The Capital Area Transit System received its highest marks yet on a customer satisfaction survey that has been distributed twice a year for the past two years, illustrating increases in the number of riders who say they’d recommend the service to others based on their positive experiences using the public buses.

But the increase in positive marks mostly came from customer service improvements, while marks in bus frequency on a route and showing up on time continue to stand out as the bus system’s weakness. At the same time, riders said these were the issues most important to them in their bus system.

Meanwhile, the survey illustrates that the vast majority of CATS riders are low-income people who have no other options for transportation, despite hopes in recent years that service improvements would attract people dubbed “riders of choice” who have other transit options.

Overall, TransPro, a consulting company that has overseen the customer satisfaction polls, said CATS received a “net promoter score” of 29 percent. The score is derived from the percentage of people who said they would advise against CATS subtracted from the percentage saying they would recommend CATS. The survey, administered in late October and early November, found that 52 percent of the respondents said they’d promote CATS and 23 percent were detractors. The other 25 percent were considered passive and fell into neither category.

The survey has been administered four times since March 2014 as a means to measure the transit agency’s performance since it implemented service changes and expansions related to the 2012 property tax vote. The previous surveys yielded net promoter scores of 3 percent, 19 percent and most recently negative 11 percent. The last survey, which had dramatically lower scores in several categories, was blamed on employee demonstrations and picketing against management during a feud that ran close to the time that survey was administered.

Services provided by CATS Call Center received the highest satisfaction ratings among the employee groups rated, and showed consistent improvement across all four surveys.

“We are pleased to see that our investments in improving both bus service and customer service over the course of this year have resulted in significant improvement in overall rider satisfaction,” CATS CEO Bob Mirabito said in a statement. “We strive each day to find ways to better serve this community, and we will continue to prioritize improvements that will help our riders.”

CATS’ lowest satisfaction marks came from bus service itself. Only 40 percent of respondents said they were satisfied that CATS buses arrive on time, and 49 percent were satisfied with the number of buses on the roads.

At the same time, the plurality of CATS respondents said a bus arriving on time is the most important element of CATS service out of 10 options. Fare price came in second. Availability of the Call Center, which scored the highest in improvements, ranked as the second least important element to customers.
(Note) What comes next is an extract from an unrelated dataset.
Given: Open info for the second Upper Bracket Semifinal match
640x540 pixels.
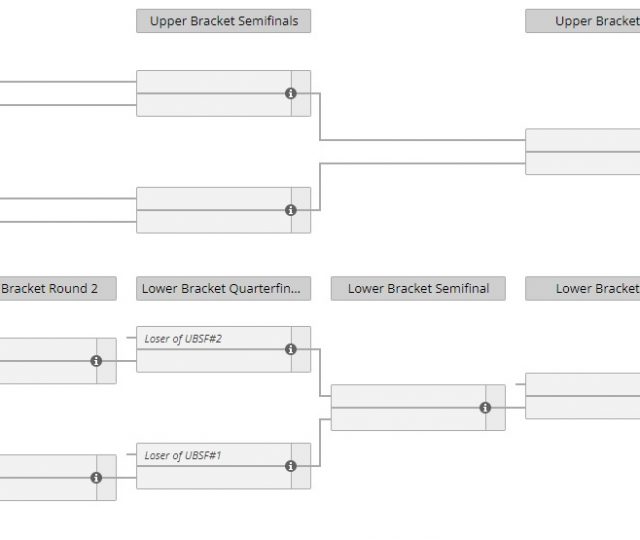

The report also suggests that CATS re-evaluate what it considers “on time.” CATS defines on-time performance as being within 10 minutes of the scheduled time. It boasts its buses are “on time” 75 percent of the time, with this definition. But more than 40 percent of the people responding to the survey said 10 minutes or more is an unacceptable amount of time to wait.
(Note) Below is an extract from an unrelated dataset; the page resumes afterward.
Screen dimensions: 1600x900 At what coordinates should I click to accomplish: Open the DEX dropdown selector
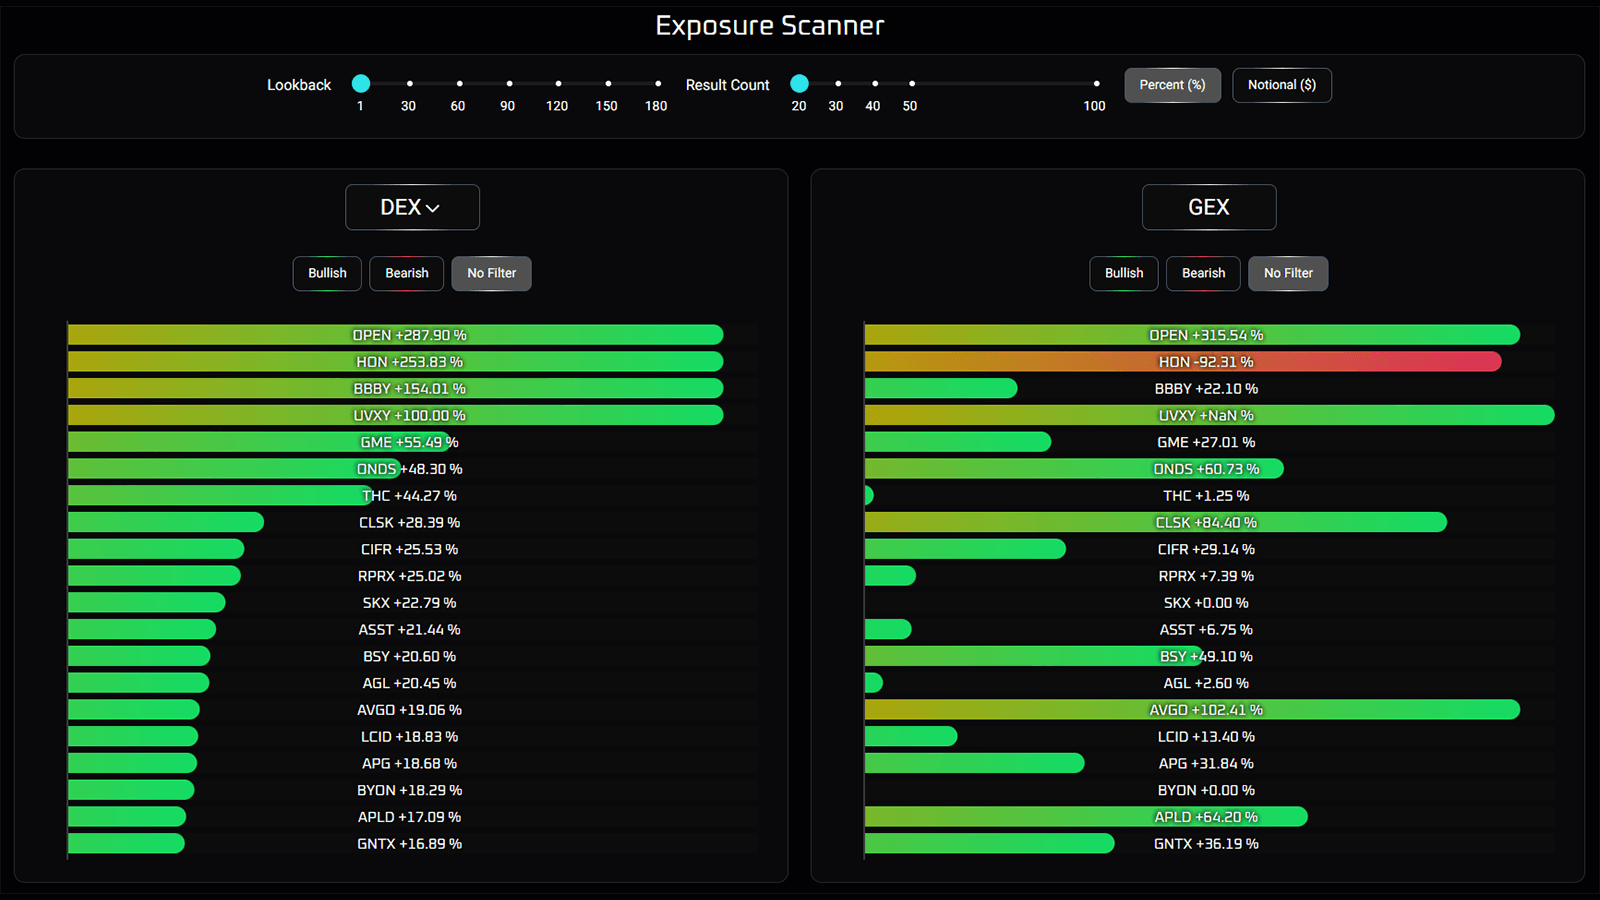pos(411,207)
“Even if they were on time 100 percent of the time (by CATS definition), 42 percent of riders wouldn’t buy it,” said Lyndsey Scofield, a senior consultant at TransPro.

According to the survey, 93 percent of respondents said they are regular CATS riders who use the service at least three days a week, and 64 percent said they have ridden for at least a year.

Some 74 percent of respondents earn less than $25,000 a year. Only 13 percent of respondents said they were riding CATS by choice.

CATS administered 513 surveys during all service periods of the day and every day of the week for the polling period.